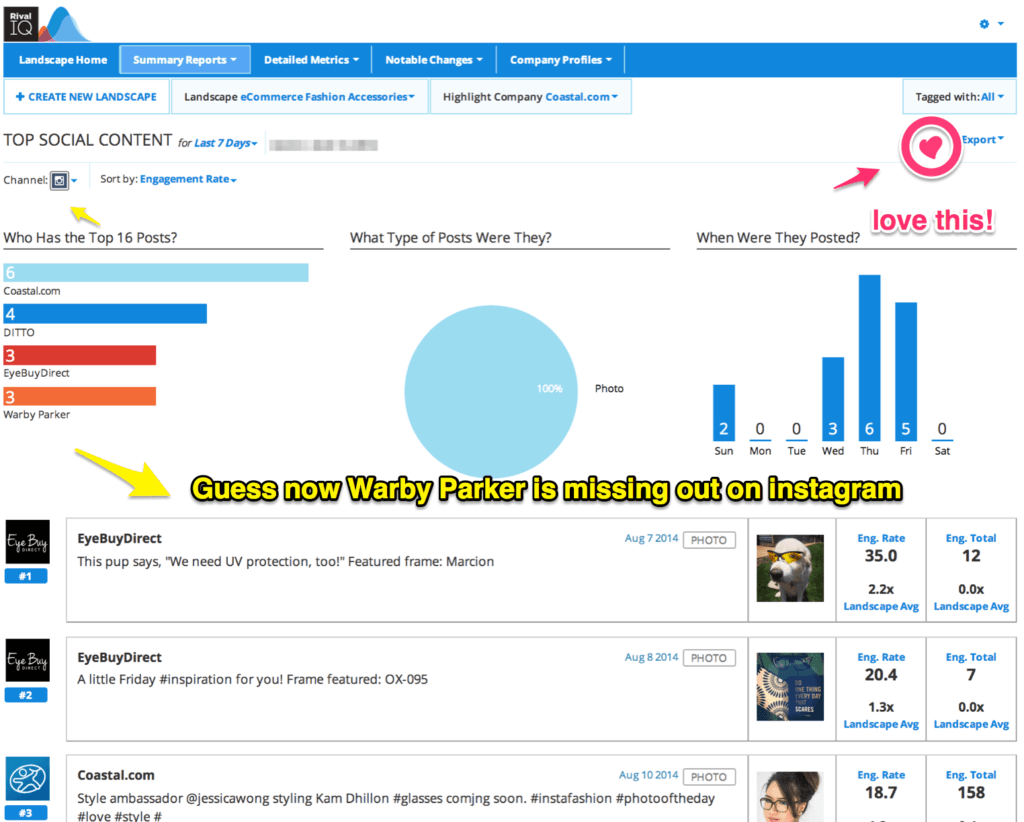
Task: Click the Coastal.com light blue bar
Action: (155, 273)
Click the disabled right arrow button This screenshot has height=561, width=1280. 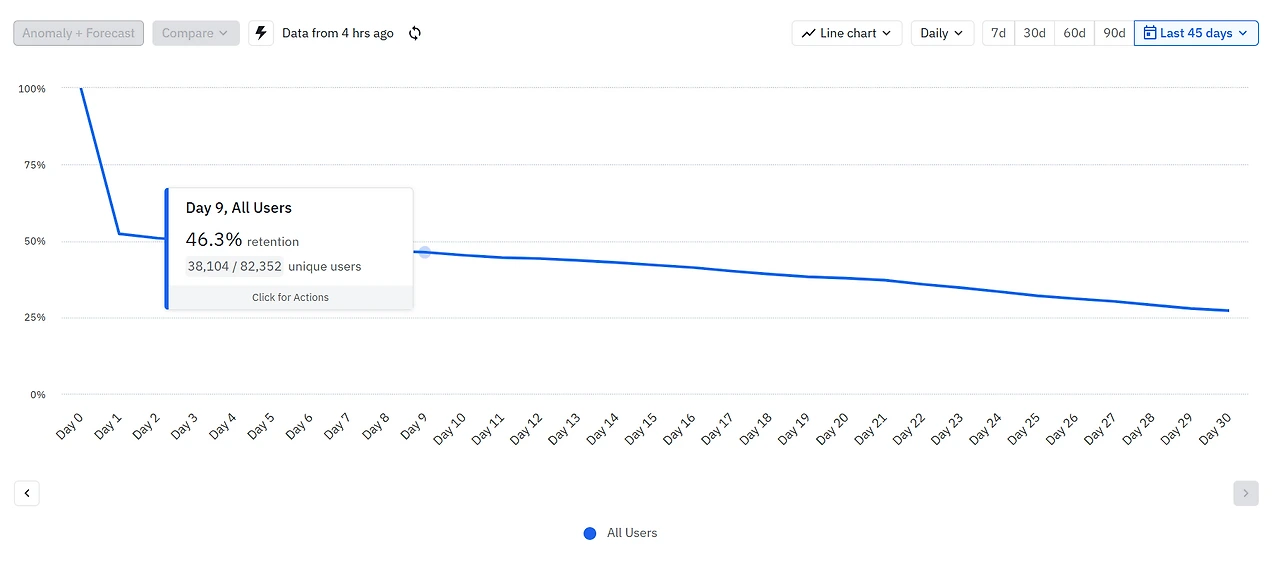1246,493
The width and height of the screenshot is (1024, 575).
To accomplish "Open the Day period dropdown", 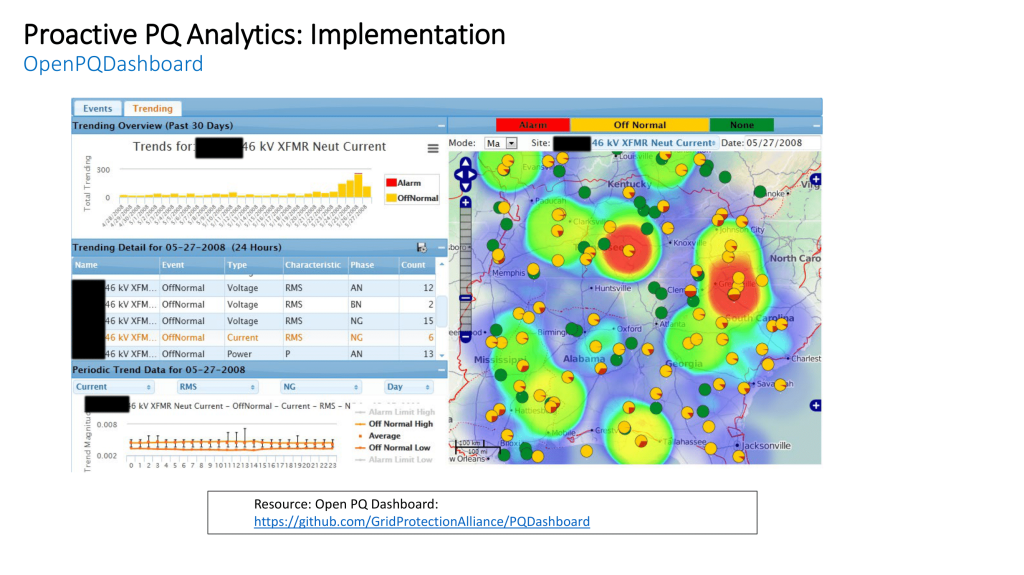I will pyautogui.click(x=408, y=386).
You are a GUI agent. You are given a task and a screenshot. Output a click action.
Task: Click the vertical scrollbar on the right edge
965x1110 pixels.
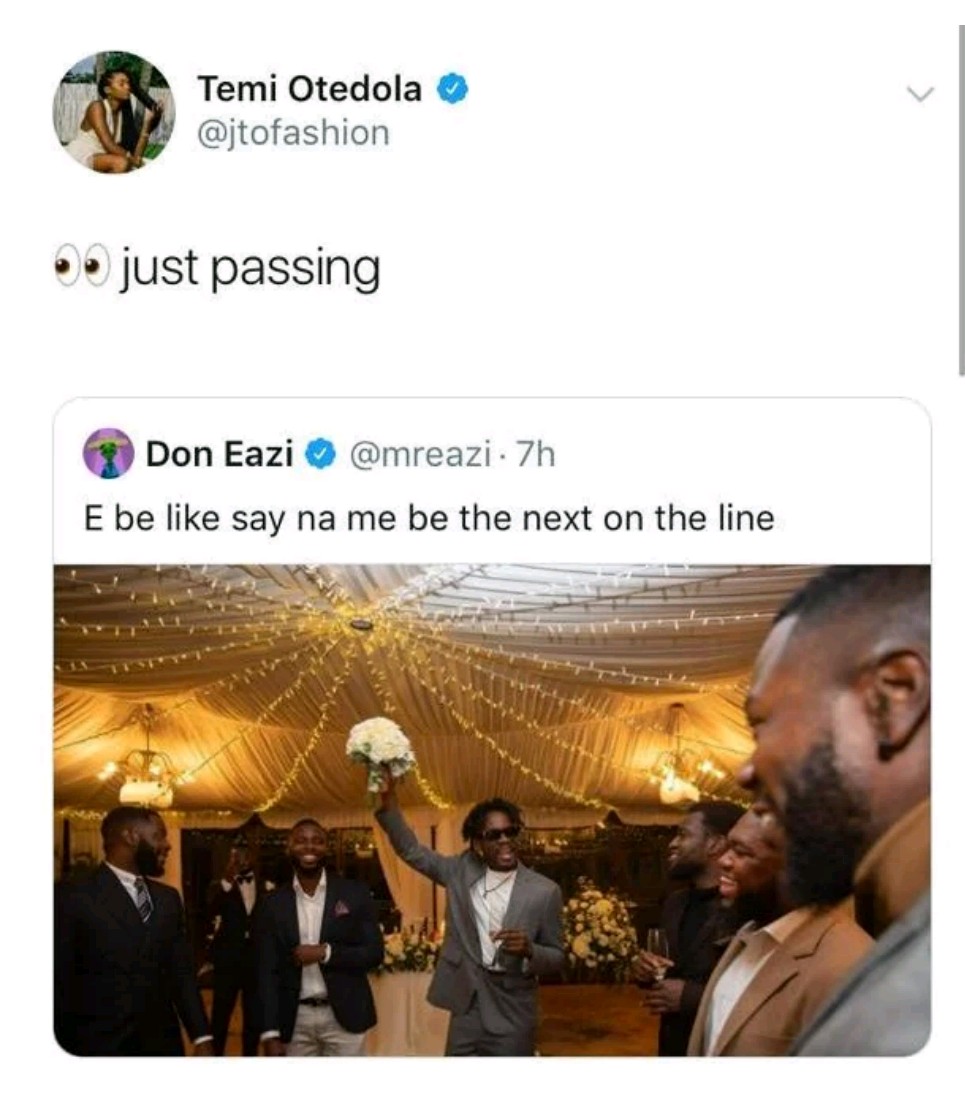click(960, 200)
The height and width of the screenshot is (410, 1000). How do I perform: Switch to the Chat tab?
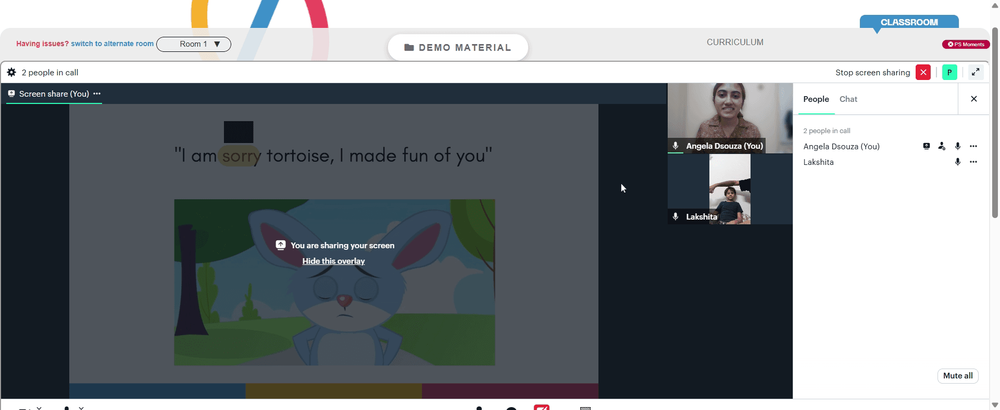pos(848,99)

__________

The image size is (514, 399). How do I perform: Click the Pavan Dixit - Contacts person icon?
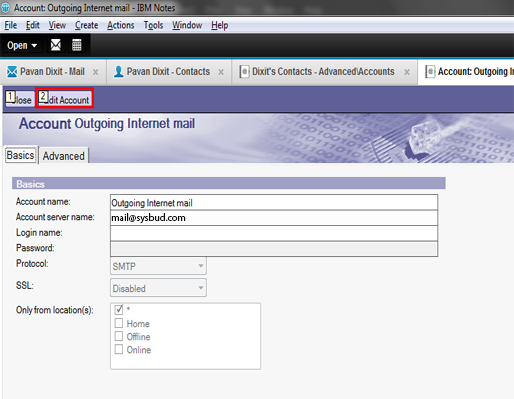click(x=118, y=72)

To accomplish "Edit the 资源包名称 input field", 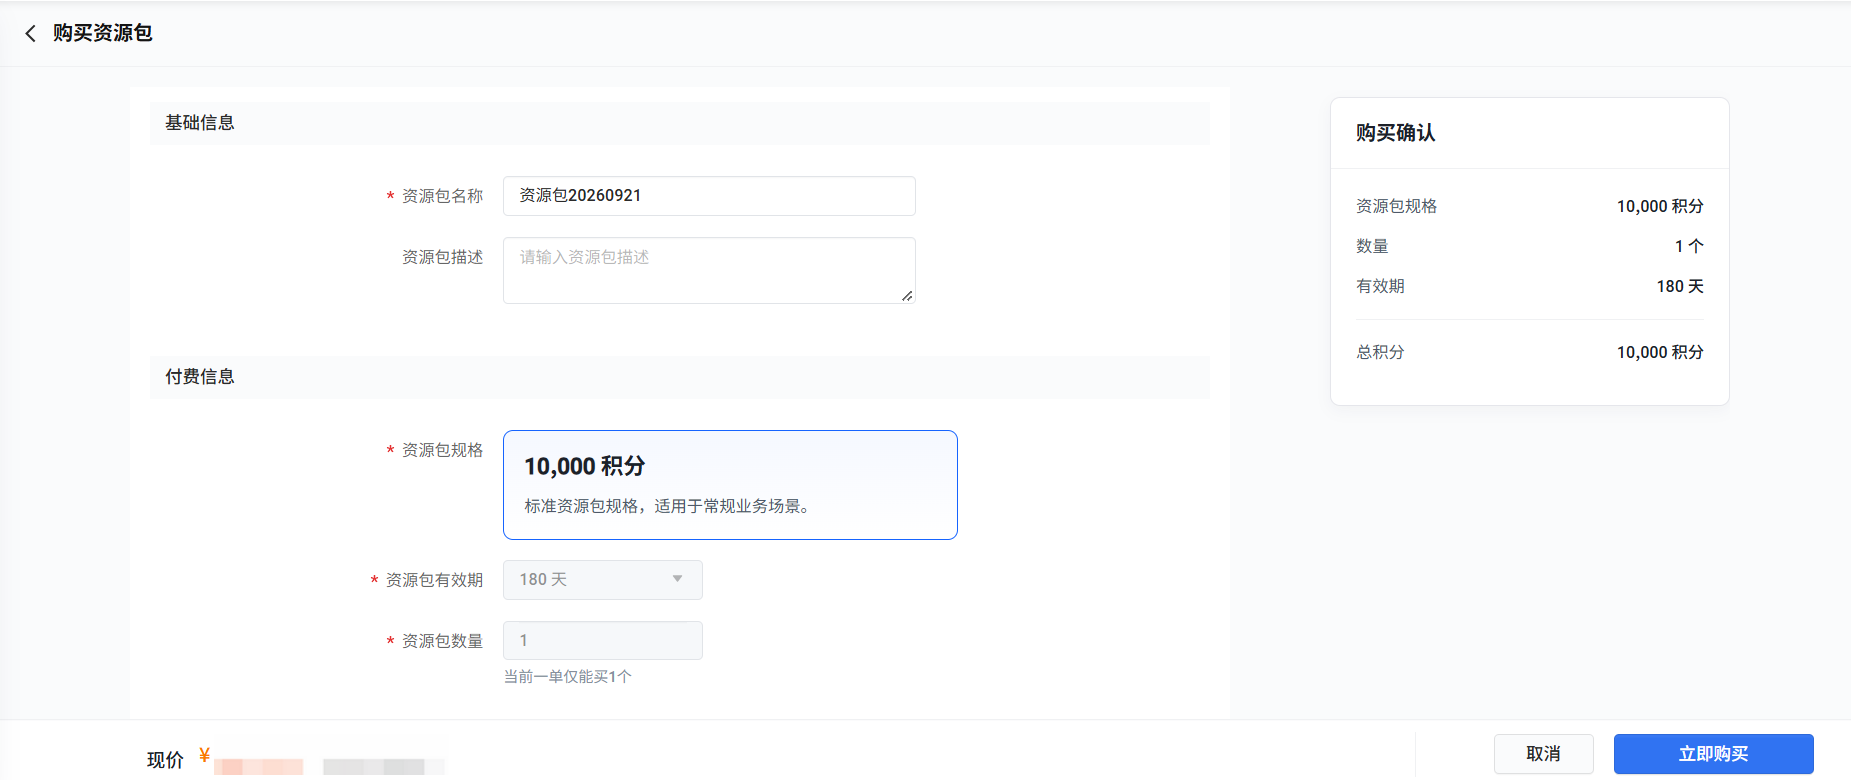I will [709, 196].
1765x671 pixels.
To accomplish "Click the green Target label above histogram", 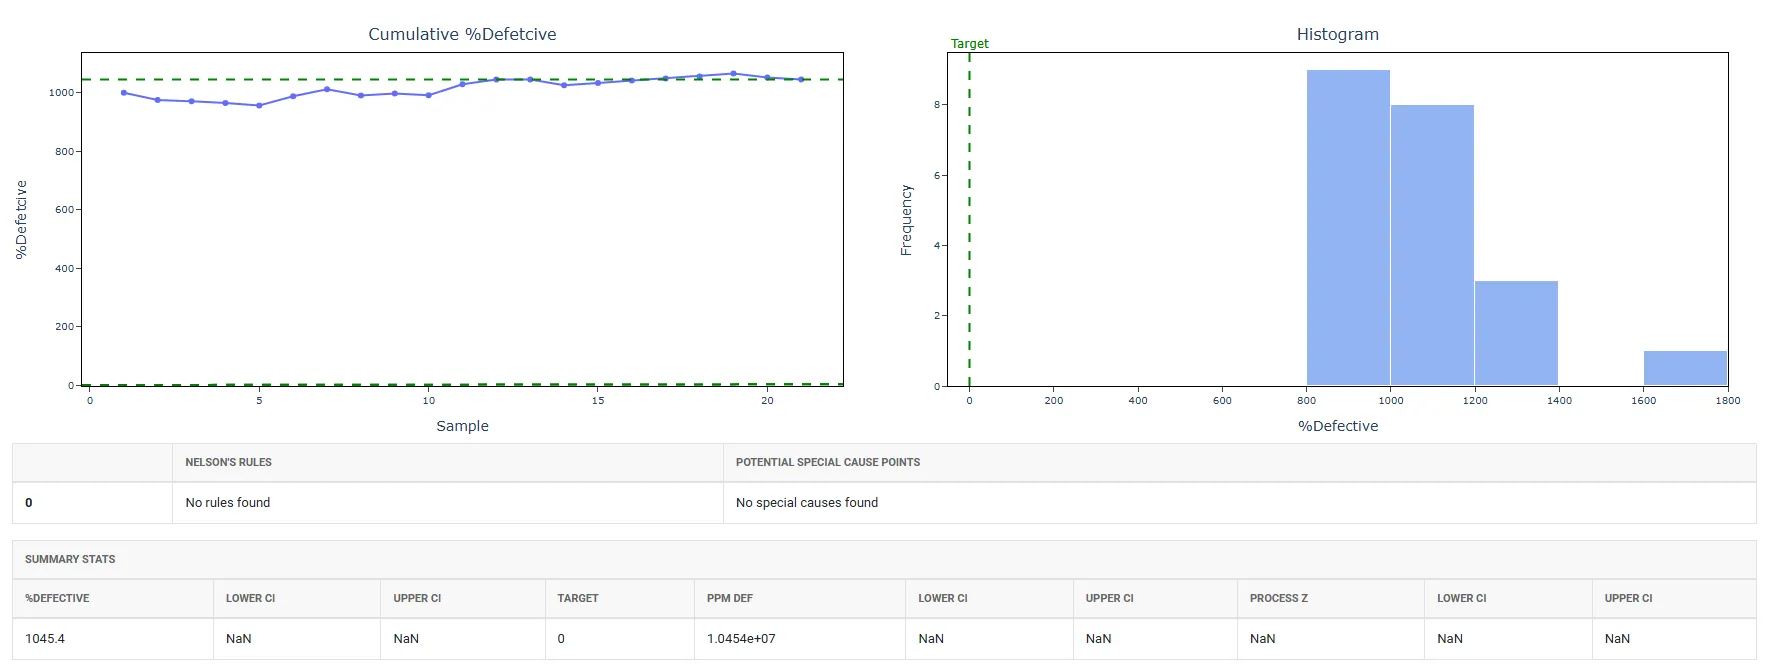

__________

◆ What is being asked ◆
What is wanted is an exact copy of the lines above from the one containing "1765x671 pixels." through the one containing "the green Target", with no pictures in it.

◆ Response below ◆
1765x671 pixels.
To accomplish "Click the green Target label above histogram", 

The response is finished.